Assassinio di Giulio Regeni: ancora sangue giovane versato dai governi della borghesia

Un altro giovane, testimone e partecipante, della lotta del movimento operaio e popolare contro le oligarchie economiche e militari del capitalismo è stato ucciso. Un’altra vittima di questa nuova ondata storica di repressione alle resistenze sociali contro la dittatura delle Borse e del mercato, contro le guerre della Nato per la nuova spartizione geostrategica del commercio mondiale imbrigliato in una crisi economica senza fine. Una repressione politica e una dittatura economica che colpiscono particolarmente i giovani.

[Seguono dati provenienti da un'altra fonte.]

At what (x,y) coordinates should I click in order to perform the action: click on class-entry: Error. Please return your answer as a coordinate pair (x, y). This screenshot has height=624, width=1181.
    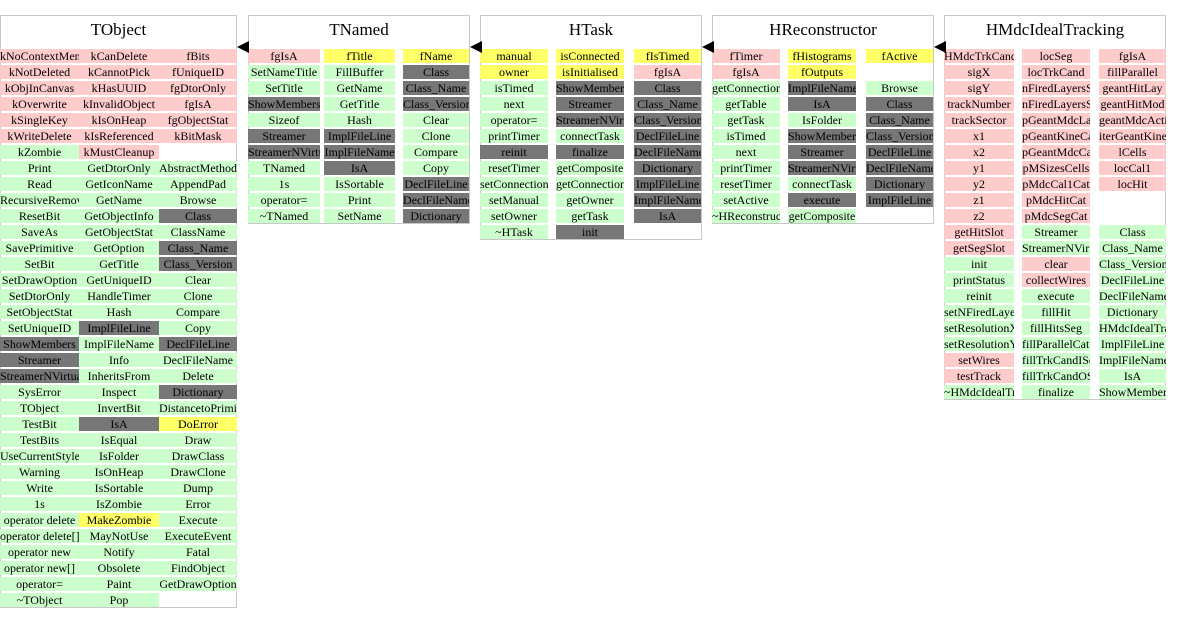
    Looking at the image, I should click on (198, 504).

Giulio Regeni, proveniente dalle terre della Bassa Friulana, terre dal passato glorioso di lotte contadine e operaie, di lotte partigiane, aveva trovato il modo di esprimere la sua vicinanza alla lotta dei lavoratori, del popolo proletario di tutti i paesi, con i suoi studi e i suoi reportage di quelle lotte. Questo suo cammino di vita l’aveva portato a sbarcare in uno dei fronti più duri della lotta di classe attuale: la terra egiziana. E’ stato costretto a ricorrere ad uno pseudonimo per poter pubblicare su un quotidiano nazionale le sue analisi e le sue esperienze. L’hanno ucciso gli apparati repressivi del presidente-generale Al Sisi, alleato della Nato e dell’Unione europea. Come sempre accade in questi casi il governo ha cercato di camuffare quella che è stata un’esecuzione al termine di torture. In Egitto oltre seicento oppositori sono caduti sotto i colpi degli squadroni della morte filogovernativi. Giulio Regeni nel suo ultimo articolo parlava dei sindacati indipendenti egiziani, la loro riorganizzazione e la loro lotta contro il regime di Al Sisi che sfrutta l’ubriacatura mediatica della lotta al terrorismo per reprimere la resistenza proletaria e popolare.
Al Sisi è un alleato del governo Renzi e della UE. L’ENI beneficia del petrolio egiziano in base ad un accordo specifico e vi sono quasi dieci miliardi di euro di un giro d’affari che riguarda imprese italiane. Inoltre, l’Egitto di Al Sisi sarà il dispositivo strategico del prossimo intervento militare della Nato in Libia; intervento militare sul quale il governo Renzi vuole giocarsi la partita per un ruolo egemonico.
Non dimenticheremo la testimonianza di Giulio Regeni che ha contribuito a descrivere l’esistenza odierna e internazionale di quella lotta di classe proletaria che gli apparati cognitivi della borghesia fanno di tutto per nascondere; che ha ricordato che la vittoria del movimento operaio è sempre possibile e che questo è motivo di paura per le classi dirigenti capitalistiche di ogni paese; tanto più a fronte della continua crisi della forma capitalista dell’economia e del suo fallimento sociale.